ほとんど赤裸《あかはだか》になってしまいました。そうして、廟に近い渓川《たにがわ》のほとりまで登って来ますと、一人の卒《そつ》が出て参りました。卒は青い着物をきて、白い皮で膝を蔽っていましたが、つかつかと寄って来て、かの役人を捕えるのです。
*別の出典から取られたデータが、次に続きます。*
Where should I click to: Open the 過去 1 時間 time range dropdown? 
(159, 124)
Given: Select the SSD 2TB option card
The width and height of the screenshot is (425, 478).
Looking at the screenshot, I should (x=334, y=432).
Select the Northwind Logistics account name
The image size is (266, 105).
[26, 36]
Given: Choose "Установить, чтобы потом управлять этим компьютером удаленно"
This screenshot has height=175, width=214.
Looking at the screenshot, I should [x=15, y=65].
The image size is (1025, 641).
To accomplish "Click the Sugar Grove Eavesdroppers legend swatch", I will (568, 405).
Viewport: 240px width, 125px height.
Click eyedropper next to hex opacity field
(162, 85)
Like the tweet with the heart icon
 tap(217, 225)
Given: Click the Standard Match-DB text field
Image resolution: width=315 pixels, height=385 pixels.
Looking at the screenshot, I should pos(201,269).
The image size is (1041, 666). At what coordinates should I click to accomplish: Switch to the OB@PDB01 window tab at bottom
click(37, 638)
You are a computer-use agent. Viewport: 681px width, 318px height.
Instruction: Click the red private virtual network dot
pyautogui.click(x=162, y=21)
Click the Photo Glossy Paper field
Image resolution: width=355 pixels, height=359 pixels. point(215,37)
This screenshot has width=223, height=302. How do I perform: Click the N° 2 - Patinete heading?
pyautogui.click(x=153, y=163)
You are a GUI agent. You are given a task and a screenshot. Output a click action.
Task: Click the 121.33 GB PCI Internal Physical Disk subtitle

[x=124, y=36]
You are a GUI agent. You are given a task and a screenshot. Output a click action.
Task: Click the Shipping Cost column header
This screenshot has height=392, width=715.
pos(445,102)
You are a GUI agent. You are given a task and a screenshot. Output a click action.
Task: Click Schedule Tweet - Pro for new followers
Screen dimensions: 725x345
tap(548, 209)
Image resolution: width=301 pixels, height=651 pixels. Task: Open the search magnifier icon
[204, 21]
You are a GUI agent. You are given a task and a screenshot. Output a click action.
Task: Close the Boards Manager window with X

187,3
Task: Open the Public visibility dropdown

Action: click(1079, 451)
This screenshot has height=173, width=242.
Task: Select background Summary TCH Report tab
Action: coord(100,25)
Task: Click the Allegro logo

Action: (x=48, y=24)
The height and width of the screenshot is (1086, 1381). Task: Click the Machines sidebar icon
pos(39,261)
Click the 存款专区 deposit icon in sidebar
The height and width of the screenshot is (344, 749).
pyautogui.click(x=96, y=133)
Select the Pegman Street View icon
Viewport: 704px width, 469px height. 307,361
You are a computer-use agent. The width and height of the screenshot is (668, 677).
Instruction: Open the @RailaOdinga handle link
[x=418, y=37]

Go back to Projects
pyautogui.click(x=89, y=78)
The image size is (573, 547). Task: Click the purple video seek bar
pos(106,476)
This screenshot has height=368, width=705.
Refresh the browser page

「この人は酔っているのですから、どうぞ御勘弁を……」
こう言って、画工が取りなすと、卒は怒って叱り付けました。
「おまえ達に何がわかるか。黙っていろ」
卒は遂に彼を捕虜《とりこ》にして、川のなかに坐らせました。その様子が唯《ただ》の人らしくないと思ったので、画工は走って廟中の人びとに訴えると、大勢が出て来ました。見ると、卒の姿はいつか消え失せて、役人だけが水のなかに坐っているのです。声をかけても返事がないので、更によく見ると、彼はもう死んでいるのでした。あとになって帳簿を調べてみると、彼は修繕の銭百万の半分以上を着服《ちゃくふく》していることが判りました。
夢に火を吹く
張易《ちょうえき》という人が洛陽にいた時に、劉《りゅう》なにがしと懇意になりました。劉は仕官もせずに暮らしている男でしたが、すこぶる奇術を善くするのでした。